5.5
- Band: LOCH VOSTOK
- Durata: 00:52:36
- Disponibile dal: //2007
- Etichetta:
- Escapi
- Distributore: Self
La Escapi negli ultimi tempi si sta facendo largo tra etichette ben più quotate soprattutto grazie ai propri talent scout che cercano (anche se non sempre riescono ovviamente) di scovare nuovi talenti che abbiano quel tocco in più e sappiano in qualche modo apportare una certa varietà musicale all’interno del roster dell’etichetta. Questi Loch Vostok con il qui presente “Destruction Time Again!” giungono al secondo full length, dopo l’esordio del 2003 intitolato “Dark Logic” e pubblicato dalla label portoghese Magnetism Records.
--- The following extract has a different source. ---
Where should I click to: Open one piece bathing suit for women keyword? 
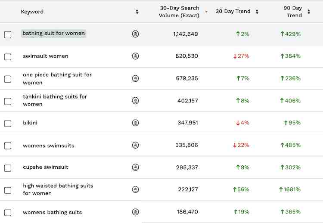[57, 78]
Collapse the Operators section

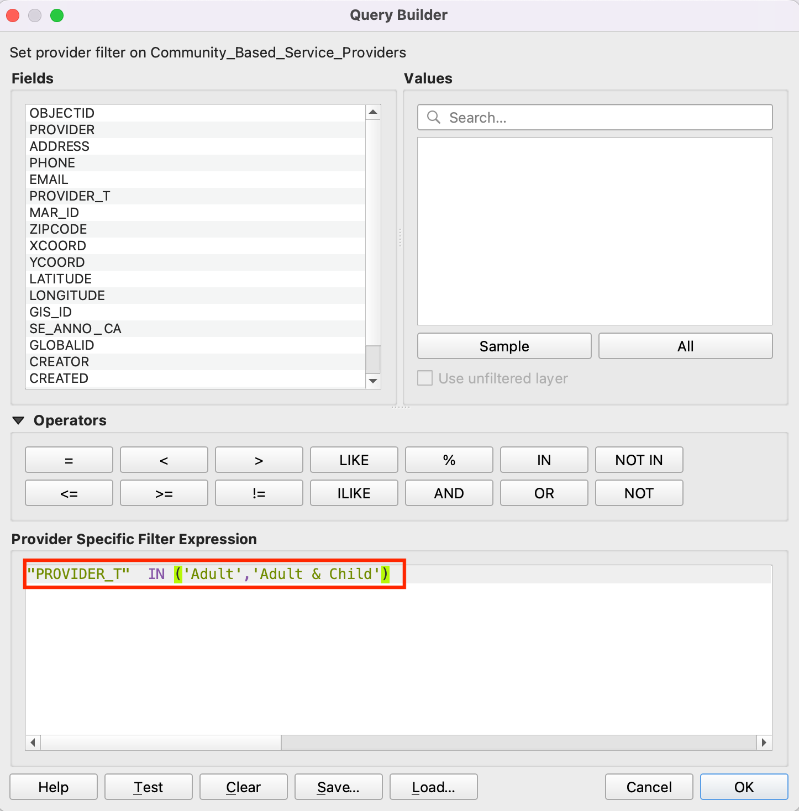pos(18,420)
Questo atto secondo mostra una band alle prese con una sorta di extreme progressive metal che, come giustamente riportato nella bio, ha nelle proprie influenze Dream Theater, Soilwork e, in misura minore, Emperor: le note ufficiali citano anche Cynic ed Agent Steel ma, per chi scrive, risultano dei paragoni troppo forzati, seppure in minima parte veritieri. Il leit motiv dell’album è fatto di una struttura di melodic death sulla quale si sovrappongono, soprattutto a livello chitarristico, dei pattern progressivi che però, più che arricchire le tracce di nuovi spunti, le spezzettano rendendole poco omogenee. Il lavoro dei singoli è tecnicamente buono, seppure non trascendentale, mentre a livello di songwriting il lavoro da fare è ancora molto. L’album presumibilmente piacerà molto più ai fan dei Soilwork che non ai prog maniac, seppure qualche spunto che possa interessare anche loro è presente nel DNA della band. Ad esempio in “Jonestown Slumber Party”, probabilmente il brano più compiuto del lotto, assistiamo a dei passaggi chitarristici, opera di Niklas Kupper, davvero pregevoli ed inseriti in un contesto piuttosto violento e schizoide, dove anche l’istrionico singer passa da un growling piuttosto intenso a delle clean vocals migliorabili ma apprezabili, fino a giungere ad uno screaming piuttosto black oriented. Purtroppo le rimanenti tracce viaggiano su binari dell’ovvietà (“Humanitix”, “Rebound”, “Symbiosis”) o vivono di sussulti death e si stingono nelle partiture progressive (“Xrox Nation”). In definitiva siamo davanti ad una band dalle interessanti prospettive ma ancora troppo acerba e indecisa sul da farsi. Da risentire.